-------- Extracted material --------

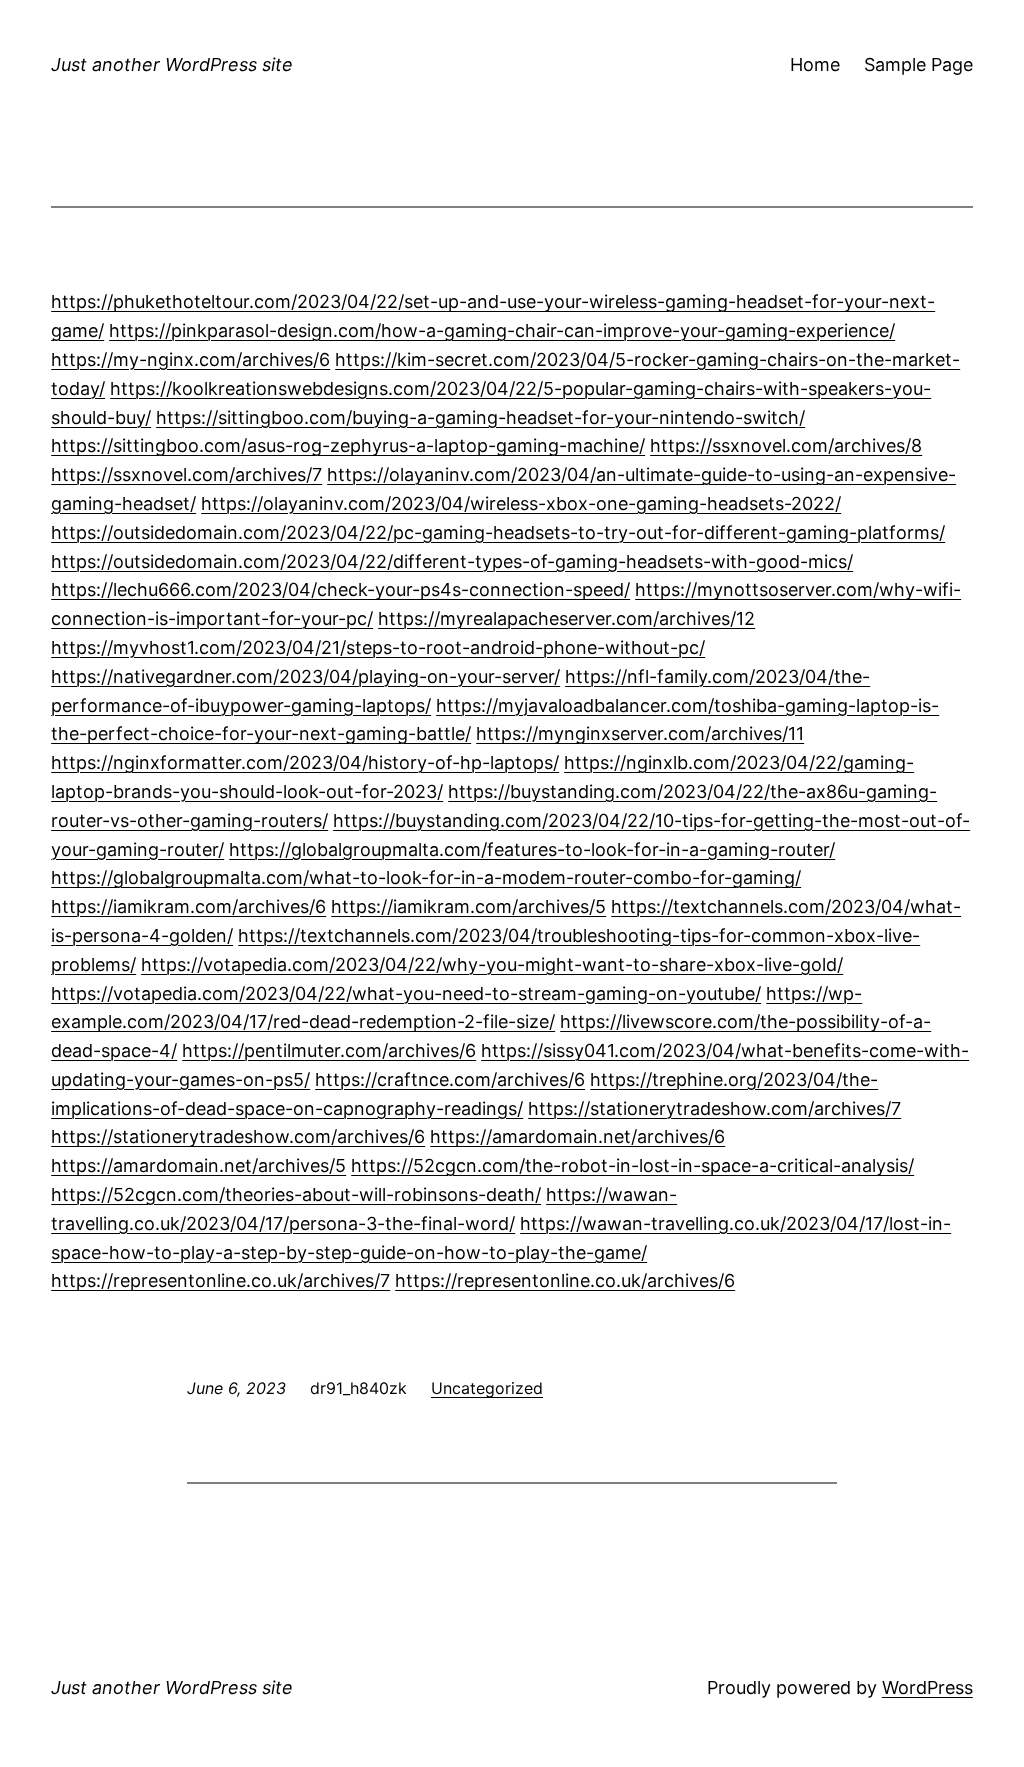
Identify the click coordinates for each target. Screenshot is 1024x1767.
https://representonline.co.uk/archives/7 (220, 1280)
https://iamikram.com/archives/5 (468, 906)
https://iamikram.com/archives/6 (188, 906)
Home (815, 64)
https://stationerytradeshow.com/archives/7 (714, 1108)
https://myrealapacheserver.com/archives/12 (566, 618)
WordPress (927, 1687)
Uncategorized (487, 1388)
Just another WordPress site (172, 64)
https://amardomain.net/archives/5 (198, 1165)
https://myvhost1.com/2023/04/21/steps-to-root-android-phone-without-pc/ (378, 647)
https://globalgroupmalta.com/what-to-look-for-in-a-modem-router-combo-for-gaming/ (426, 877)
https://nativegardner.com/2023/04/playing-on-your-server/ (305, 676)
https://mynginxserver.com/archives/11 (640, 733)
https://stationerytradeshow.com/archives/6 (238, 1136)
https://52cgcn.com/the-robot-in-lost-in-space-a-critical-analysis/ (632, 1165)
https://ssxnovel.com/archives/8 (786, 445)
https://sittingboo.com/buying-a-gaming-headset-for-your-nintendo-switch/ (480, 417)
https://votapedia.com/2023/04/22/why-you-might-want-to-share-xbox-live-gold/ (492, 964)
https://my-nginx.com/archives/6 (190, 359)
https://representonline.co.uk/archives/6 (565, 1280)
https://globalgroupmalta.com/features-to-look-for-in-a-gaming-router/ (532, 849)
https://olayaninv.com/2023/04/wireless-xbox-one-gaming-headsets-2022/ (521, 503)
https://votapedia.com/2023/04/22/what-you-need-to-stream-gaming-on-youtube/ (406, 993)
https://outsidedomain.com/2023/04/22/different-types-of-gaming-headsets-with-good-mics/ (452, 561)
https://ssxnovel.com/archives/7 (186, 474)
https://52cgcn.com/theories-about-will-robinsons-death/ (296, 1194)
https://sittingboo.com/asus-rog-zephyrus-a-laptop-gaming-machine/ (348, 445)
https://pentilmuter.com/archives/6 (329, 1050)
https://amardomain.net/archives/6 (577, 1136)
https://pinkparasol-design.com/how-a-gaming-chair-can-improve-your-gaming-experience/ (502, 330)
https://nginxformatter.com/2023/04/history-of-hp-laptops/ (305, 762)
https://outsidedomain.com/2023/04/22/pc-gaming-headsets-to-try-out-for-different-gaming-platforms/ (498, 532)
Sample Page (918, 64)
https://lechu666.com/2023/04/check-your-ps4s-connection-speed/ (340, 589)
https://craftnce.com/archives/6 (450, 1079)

--------
-------- Extracted material --------

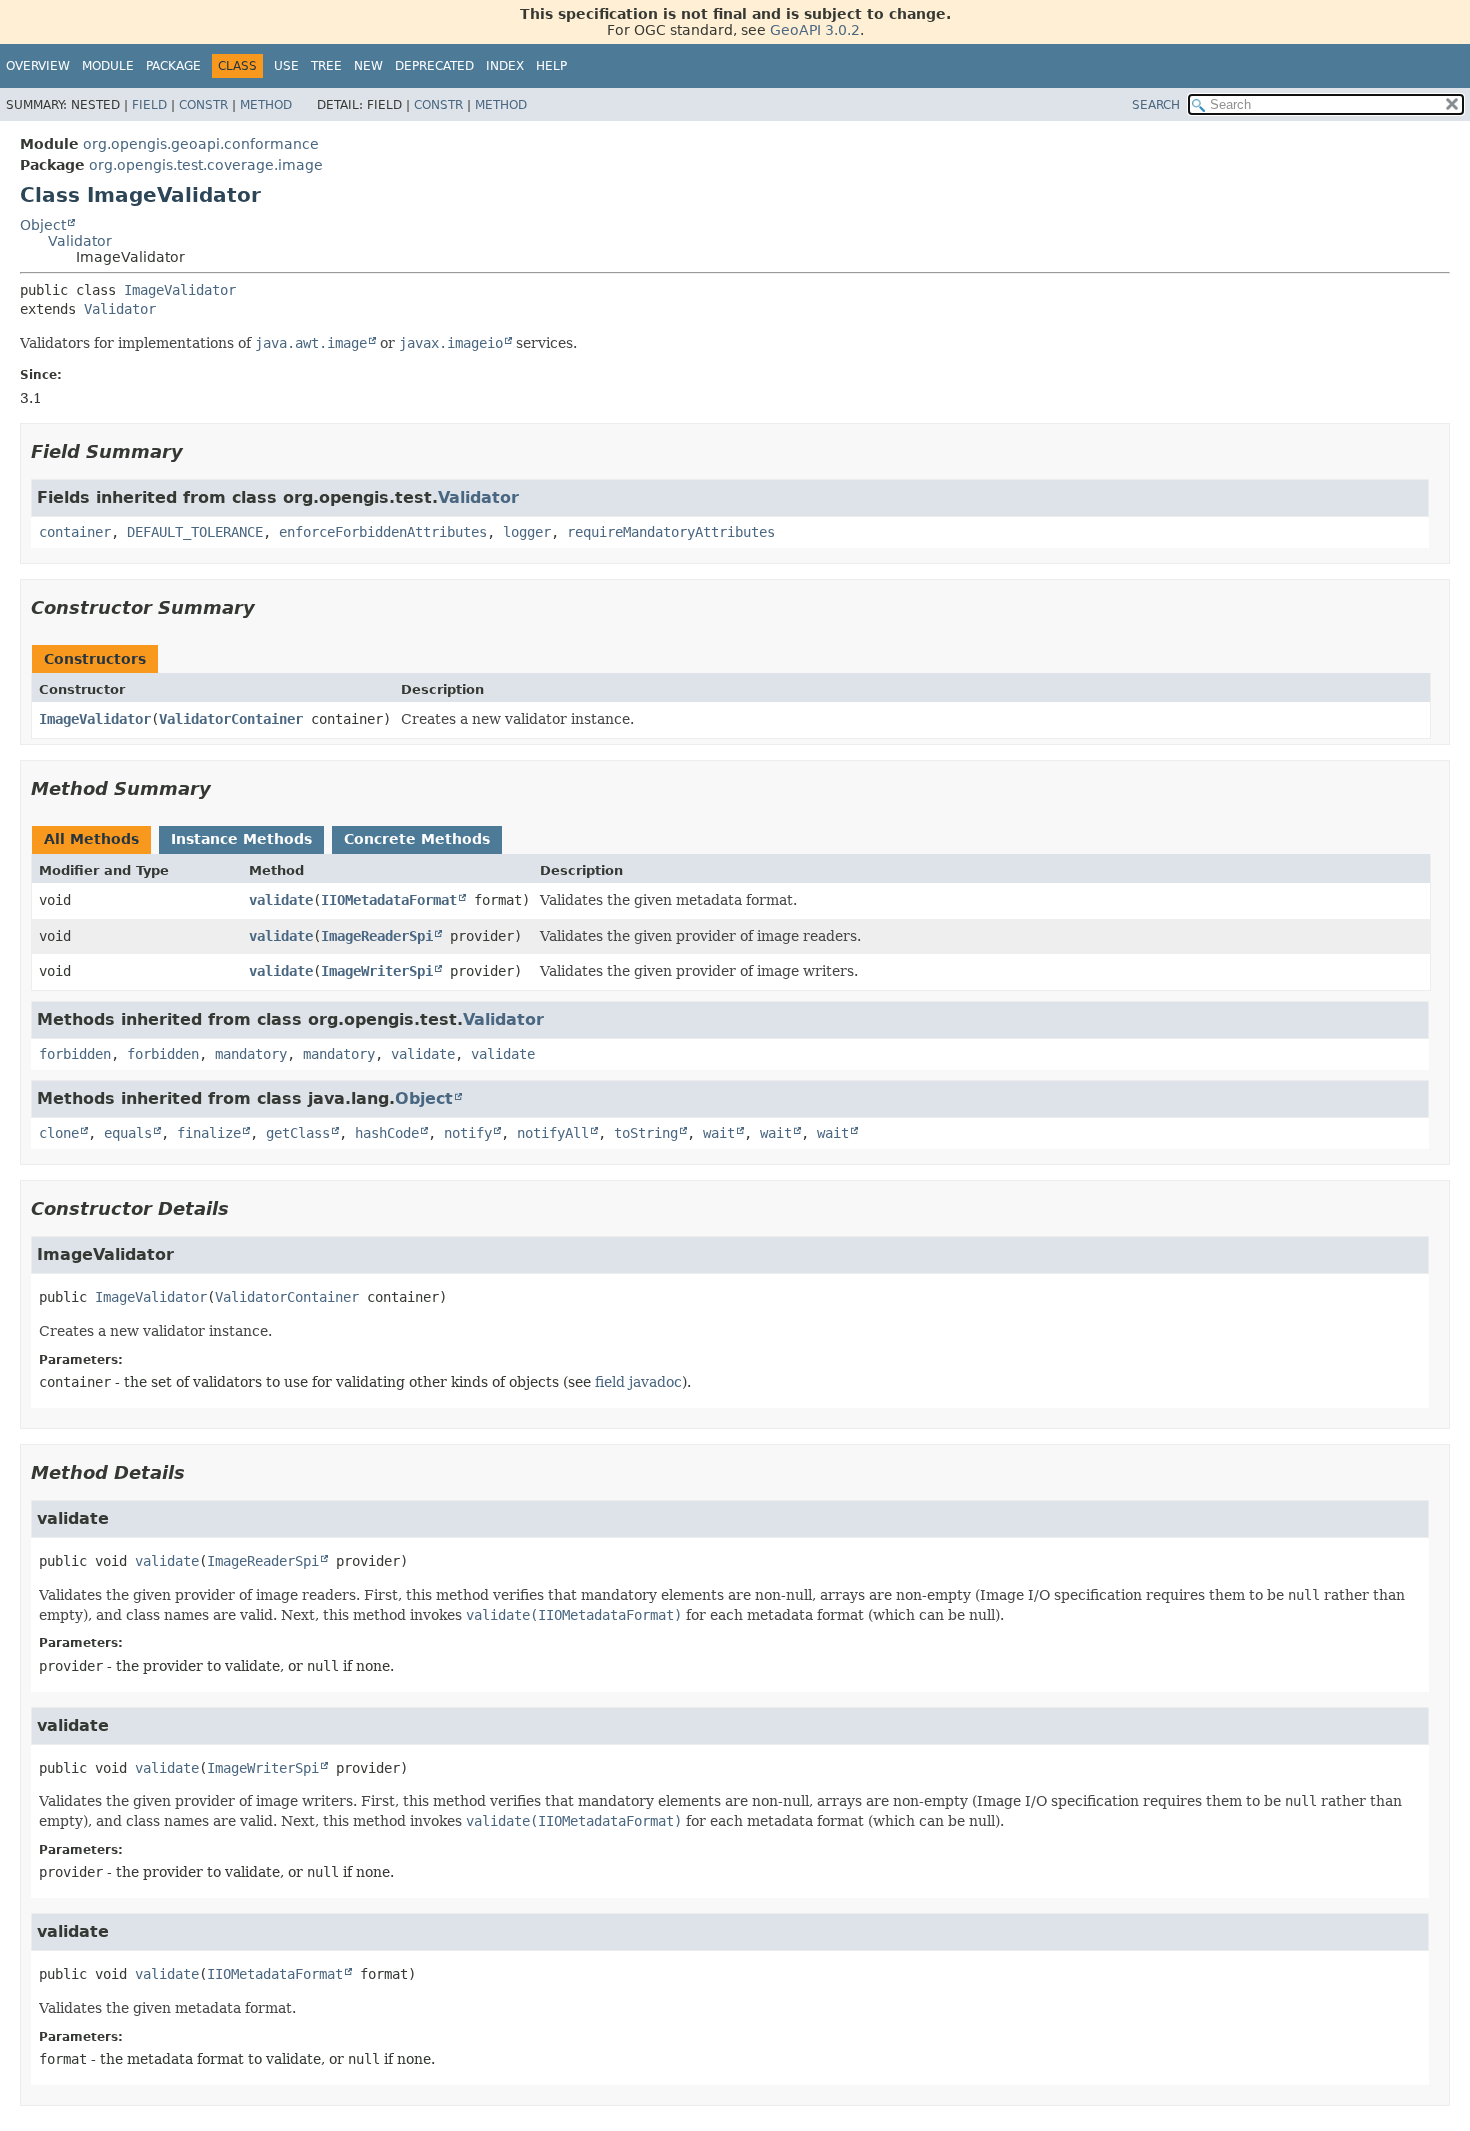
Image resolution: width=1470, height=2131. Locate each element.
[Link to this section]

--------
-------- Extracted material --------

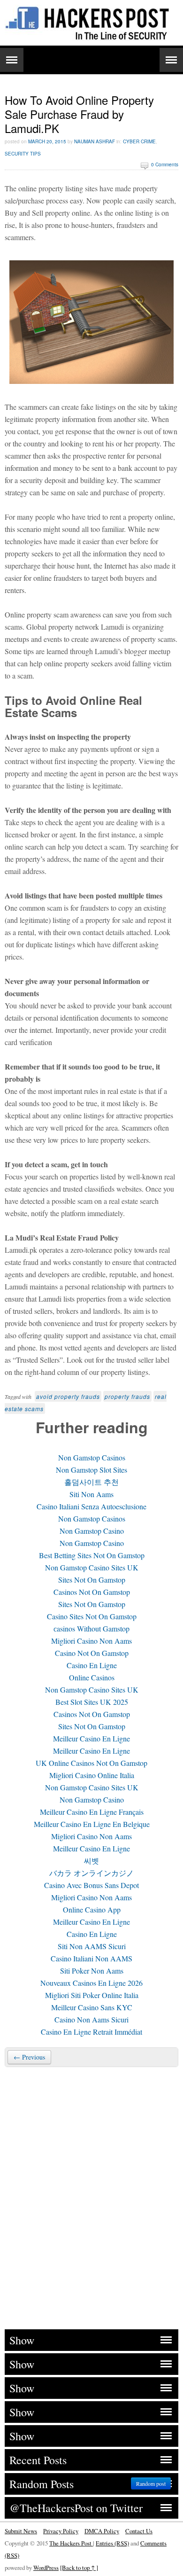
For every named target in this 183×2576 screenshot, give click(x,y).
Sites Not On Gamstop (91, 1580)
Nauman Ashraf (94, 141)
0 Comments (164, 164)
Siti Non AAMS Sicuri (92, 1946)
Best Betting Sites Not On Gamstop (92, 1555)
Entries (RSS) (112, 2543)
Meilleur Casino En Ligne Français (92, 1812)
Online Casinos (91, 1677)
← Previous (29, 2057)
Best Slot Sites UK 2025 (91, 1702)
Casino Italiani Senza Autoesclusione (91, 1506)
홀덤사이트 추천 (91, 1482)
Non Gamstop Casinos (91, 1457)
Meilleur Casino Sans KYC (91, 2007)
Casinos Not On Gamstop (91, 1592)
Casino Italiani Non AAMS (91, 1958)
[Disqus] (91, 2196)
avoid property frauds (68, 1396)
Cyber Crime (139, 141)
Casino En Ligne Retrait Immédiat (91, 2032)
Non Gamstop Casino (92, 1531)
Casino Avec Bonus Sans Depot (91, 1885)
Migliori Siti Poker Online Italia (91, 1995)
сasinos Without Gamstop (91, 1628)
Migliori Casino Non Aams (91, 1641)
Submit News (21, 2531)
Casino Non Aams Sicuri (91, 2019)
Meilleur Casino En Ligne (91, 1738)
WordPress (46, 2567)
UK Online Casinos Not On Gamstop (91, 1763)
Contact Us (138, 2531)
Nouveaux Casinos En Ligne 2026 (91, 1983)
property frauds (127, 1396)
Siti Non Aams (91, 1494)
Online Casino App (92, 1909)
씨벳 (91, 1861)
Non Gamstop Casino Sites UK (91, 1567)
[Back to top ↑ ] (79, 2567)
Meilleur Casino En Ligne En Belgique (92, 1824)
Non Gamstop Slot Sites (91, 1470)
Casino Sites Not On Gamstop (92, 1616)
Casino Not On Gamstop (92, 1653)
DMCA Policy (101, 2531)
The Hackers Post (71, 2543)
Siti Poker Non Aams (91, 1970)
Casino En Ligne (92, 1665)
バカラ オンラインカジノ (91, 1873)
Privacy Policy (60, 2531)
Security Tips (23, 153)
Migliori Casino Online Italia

--------

▶ Assignment
What do the lines above say from the one containing "Best Slot Sites UK 2025 (91, 1702)" down to the one containing "avoid property frauds (68, 1396)"? Return them exactly, both end lines included, and only them.

▶ Exercise response
Best Slot Sites UK 2025 (91, 1702)
Casino Italiani Senza Autoesclusione (91, 1506)
홀덤사이트 추천 (91, 1482)
Non Gamstop Casinos (91, 1457)
Meilleur Casino Sans KYC (91, 2007)
Casinos Not On Gamstop (91, 1592)
Casino Italiani Non AAMS (91, 1958)
[Disqus] (91, 2196)
avoid property frauds (68, 1396)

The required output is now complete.